See original GitHub issue

I’ve noticed an undefined behaviour problem with the dtype inference in elemwise. Here’s the relevant bit of code:

        vals = [np.empty((1,) * a.ndim, dtype=a.dtype)
                if not is_scalar_for_elemwise(a) else a
                for a in args]
        dt = apply_infer_dtype(op, vals, {}, 'elemwise', suggest_dtype=False)

If one of the arguments is a 0d dask array, then apply_infer_dtype is instead given an empty 0d numpy array (as the comment immediately above this code indicates, 0d dask arrays are not considered scalar for elemwise).

The problem is that a 0d numpy array is treated the same as a scalar by numpy, and hence the value affects dtype inference. Because np.empty was used, the value is undefined.

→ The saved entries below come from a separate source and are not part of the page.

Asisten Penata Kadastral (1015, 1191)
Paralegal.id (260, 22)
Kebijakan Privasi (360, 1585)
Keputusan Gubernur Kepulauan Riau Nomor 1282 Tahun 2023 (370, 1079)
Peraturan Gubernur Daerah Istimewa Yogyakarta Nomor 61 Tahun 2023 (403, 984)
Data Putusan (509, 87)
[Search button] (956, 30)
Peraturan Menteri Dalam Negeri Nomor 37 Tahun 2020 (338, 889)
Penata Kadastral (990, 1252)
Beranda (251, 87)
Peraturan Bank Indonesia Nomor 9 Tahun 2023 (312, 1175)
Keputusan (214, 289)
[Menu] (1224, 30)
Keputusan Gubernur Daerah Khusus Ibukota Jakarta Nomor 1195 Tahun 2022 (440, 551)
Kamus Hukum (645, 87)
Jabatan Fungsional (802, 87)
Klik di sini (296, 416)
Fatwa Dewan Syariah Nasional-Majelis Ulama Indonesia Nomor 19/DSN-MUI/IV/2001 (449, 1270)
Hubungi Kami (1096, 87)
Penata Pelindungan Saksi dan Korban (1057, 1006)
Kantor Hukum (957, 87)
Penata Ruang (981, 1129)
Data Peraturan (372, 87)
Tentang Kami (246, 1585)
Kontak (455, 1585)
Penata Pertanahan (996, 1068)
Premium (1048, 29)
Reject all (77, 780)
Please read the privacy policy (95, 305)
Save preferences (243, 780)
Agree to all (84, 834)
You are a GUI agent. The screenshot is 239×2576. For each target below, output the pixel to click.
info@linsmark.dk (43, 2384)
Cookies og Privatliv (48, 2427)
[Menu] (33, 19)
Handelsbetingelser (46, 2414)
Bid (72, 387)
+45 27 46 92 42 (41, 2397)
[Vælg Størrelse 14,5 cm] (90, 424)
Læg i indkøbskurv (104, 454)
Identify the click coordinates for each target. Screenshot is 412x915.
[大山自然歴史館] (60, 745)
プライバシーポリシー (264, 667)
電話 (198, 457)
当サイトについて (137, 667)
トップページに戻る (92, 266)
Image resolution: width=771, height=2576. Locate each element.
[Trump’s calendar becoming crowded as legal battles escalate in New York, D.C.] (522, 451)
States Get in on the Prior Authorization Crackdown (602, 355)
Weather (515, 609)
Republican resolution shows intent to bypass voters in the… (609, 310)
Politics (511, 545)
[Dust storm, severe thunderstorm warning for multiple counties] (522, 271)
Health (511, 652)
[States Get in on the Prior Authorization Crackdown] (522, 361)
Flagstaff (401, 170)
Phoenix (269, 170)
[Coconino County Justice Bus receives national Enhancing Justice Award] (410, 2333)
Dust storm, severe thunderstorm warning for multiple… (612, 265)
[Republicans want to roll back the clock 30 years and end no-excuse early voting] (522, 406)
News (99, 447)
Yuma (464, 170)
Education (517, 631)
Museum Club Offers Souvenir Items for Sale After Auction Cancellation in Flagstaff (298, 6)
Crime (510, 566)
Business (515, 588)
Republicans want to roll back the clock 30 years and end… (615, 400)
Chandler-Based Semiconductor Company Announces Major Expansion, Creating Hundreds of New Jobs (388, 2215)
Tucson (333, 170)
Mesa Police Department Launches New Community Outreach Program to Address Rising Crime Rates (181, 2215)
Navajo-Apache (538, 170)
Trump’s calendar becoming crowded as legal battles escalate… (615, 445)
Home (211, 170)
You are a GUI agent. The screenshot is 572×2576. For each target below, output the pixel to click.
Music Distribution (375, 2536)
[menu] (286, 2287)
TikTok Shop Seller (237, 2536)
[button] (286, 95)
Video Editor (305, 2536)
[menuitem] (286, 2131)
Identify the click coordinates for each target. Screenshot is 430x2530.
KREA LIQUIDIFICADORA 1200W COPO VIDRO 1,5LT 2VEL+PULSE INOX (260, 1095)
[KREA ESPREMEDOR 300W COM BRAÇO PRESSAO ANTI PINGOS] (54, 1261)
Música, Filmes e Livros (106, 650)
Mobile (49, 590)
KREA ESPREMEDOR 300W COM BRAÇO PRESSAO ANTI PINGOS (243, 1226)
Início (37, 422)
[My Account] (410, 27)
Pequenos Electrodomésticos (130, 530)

The simple solution is to replace np.empty with np.ones, but I wanted to raise the question of what the dtype should be in this case. By doing so, the dtypes of scalars is effectively ignored (because the value 1 won’t cause any promotions), which makes it “optimistic” (assumes the true value won’t cause overflows), whereas perhaps it ought to be conservative (large scalar types to cause promotions). For example, just changing np.empty to np.ones will give

>>> a = da.ones(1, dtype=np.float32, chunks=1)
>>> b = da.from_array(np.array(1e200), chunks=())
>>> (a + b).dtype
dtype('float32')

even though the result doesn’t fit into a finite float32 because b is too large (there is a separate issue that (a + b).compute() will actually return a float64 numpy array, but I’ll file a separate issue for that when I get around to it).

Issue Analytics

  • State:closed
  • Created 6 years ago
  • Comments:6 (6 by maintainers)

github_iconTop GitHub Comments

2reactions
jcristcommented, Aug 2, 2017

This and #2575 are intertwined, I’ll post my thoughts on both here.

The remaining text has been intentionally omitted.